### Task
Copy out the listing below line for line, changing nothing.

* * * *

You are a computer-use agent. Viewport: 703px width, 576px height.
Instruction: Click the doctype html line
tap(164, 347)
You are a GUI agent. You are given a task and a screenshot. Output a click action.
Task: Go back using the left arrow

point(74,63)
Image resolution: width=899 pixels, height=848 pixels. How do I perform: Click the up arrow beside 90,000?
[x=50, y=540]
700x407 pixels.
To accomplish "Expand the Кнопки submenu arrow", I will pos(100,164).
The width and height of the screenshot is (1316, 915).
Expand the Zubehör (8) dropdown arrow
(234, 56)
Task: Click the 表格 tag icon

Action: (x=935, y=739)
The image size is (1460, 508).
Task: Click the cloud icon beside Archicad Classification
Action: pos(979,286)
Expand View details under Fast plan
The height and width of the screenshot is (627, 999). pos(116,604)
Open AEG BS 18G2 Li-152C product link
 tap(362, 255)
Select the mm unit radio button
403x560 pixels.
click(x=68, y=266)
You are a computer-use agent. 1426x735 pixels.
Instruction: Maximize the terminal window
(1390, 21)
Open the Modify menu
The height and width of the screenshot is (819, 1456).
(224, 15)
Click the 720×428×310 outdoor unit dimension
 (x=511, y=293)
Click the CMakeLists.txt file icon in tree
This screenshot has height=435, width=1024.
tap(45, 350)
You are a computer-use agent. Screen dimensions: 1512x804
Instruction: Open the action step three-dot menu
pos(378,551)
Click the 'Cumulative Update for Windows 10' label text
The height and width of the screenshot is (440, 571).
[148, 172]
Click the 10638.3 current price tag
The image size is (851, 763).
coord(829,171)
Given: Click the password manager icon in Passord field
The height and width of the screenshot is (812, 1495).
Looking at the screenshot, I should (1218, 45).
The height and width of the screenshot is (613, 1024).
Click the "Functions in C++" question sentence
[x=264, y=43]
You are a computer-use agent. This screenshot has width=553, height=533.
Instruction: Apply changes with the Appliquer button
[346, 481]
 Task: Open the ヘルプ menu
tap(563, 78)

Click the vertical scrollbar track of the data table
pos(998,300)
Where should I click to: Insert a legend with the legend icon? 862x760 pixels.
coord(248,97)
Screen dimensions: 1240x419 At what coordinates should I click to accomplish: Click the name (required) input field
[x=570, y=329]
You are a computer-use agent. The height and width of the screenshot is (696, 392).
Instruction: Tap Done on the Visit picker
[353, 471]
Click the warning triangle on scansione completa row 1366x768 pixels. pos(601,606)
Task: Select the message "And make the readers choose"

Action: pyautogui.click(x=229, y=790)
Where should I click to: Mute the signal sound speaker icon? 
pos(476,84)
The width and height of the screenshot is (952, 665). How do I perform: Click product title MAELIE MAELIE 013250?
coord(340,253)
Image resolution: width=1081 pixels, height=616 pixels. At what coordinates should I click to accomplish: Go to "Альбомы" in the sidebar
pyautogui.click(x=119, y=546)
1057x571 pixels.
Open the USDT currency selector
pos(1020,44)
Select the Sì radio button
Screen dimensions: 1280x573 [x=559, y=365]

* * * *

### Solution to this exercise
You are a computer-use agent. Viewport: 703px width, 576px height.
Instruction: Click the doctype html line
tap(164, 347)
You are a GUI agent. You are given a task and a screenshot. Output a click action.
Task: Go back using the left arrow

point(74,63)
Image resolution: width=899 pixels, height=848 pixels. How do I perform: Click the up arrow beside 90,000?
[x=50, y=540]
700x407 pixels.
To accomplish "Expand the Кнопки submenu arrow", I will pos(100,164).
The width and height of the screenshot is (1316, 915).
Expand the Zubehör (8) dropdown arrow
(234, 56)
Task: Click the 表格 tag icon

Action: (x=935, y=739)
The image size is (1460, 508).
Task: Click the cloud icon beside Archicad Classification
Action: pos(979,286)
Expand View details under Fast plan
The height and width of the screenshot is (627, 999). pos(116,604)
Open AEG BS 18G2 Li-152C product link
 tap(362, 255)
Select the mm unit radio button
403x560 pixels.
click(x=68, y=266)
You are a computer-use agent. 1426x735 pixels.
Instruction: Maximize the terminal window
(1390, 21)
Open the Modify menu
The height and width of the screenshot is (819, 1456).
(224, 15)
Click the 720×428×310 outdoor unit dimension
 (x=511, y=293)
Click the CMakeLists.txt file icon in tree
This screenshot has height=435, width=1024.
tap(45, 350)
You are a computer-use agent. Screen dimensions: 1512x804
Instruction: Open the action step three-dot menu
pos(378,551)
Click the 'Cumulative Update for Windows 10' label text
The height and width of the screenshot is (440, 571).
[148, 172]
Click the 10638.3 current price tag
The image size is (851, 763).
coord(829,171)
Given: Click the password manager icon in Passord field
The height and width of the screenshot is (812, 1495).
Looking at the screenshot, I should (1218, 45).
The height and width of the screenshot is (613, 1024).
Click the "Functions in C++" question sentence
[x=264, y=43]
You are a computer-use agent. This screenshot has width=553, height=533.
Instruction: Apply changes with the Appliquer button
[346, 481]
 Task: Open the ヘルプ menu
tap(563, 78)

Click the vertical scrollbar track of the data table
pos(998,300)
Where should I click to: Insert a legend with the legend icon? 862x760 pixels.
coord(248,97)
Screen dimensions: 1240x419 At what coordinates should I click to accomplish: Click the name (required) input field
[x=570, y=329]
You are a computer-use agent. The height and width of the screenshot is (696, 392).
Instruction: Tap Done on the Visit picker
[353, 471]
Click the warning triangle on scansione completa row 1366x768 pixels. pos(601,606)
Task: Select the message "And make the readers choose"

Action: pyautogui.click(x=229, y=790)
Where should I click to: Mute the signal sound speaker icon? 
pos(476,84)
The width and height of the screenshot is (952, 665). How do I perform: Click product title MAELIE MAELIE 013250?
coord(340,253)
Image resolution: width=1081 pixels, height=616 pixels. At what coordinates should I click to accomplish: Go to "Альбомы" in the sidebar
pyautogui.click(x=119, y=546)
1057x571 pixels.
Open the USDT currency selector
pos(1020,44)
Select the Sì radio button
Screen dimensions: 1280x573 [x=559, y=365]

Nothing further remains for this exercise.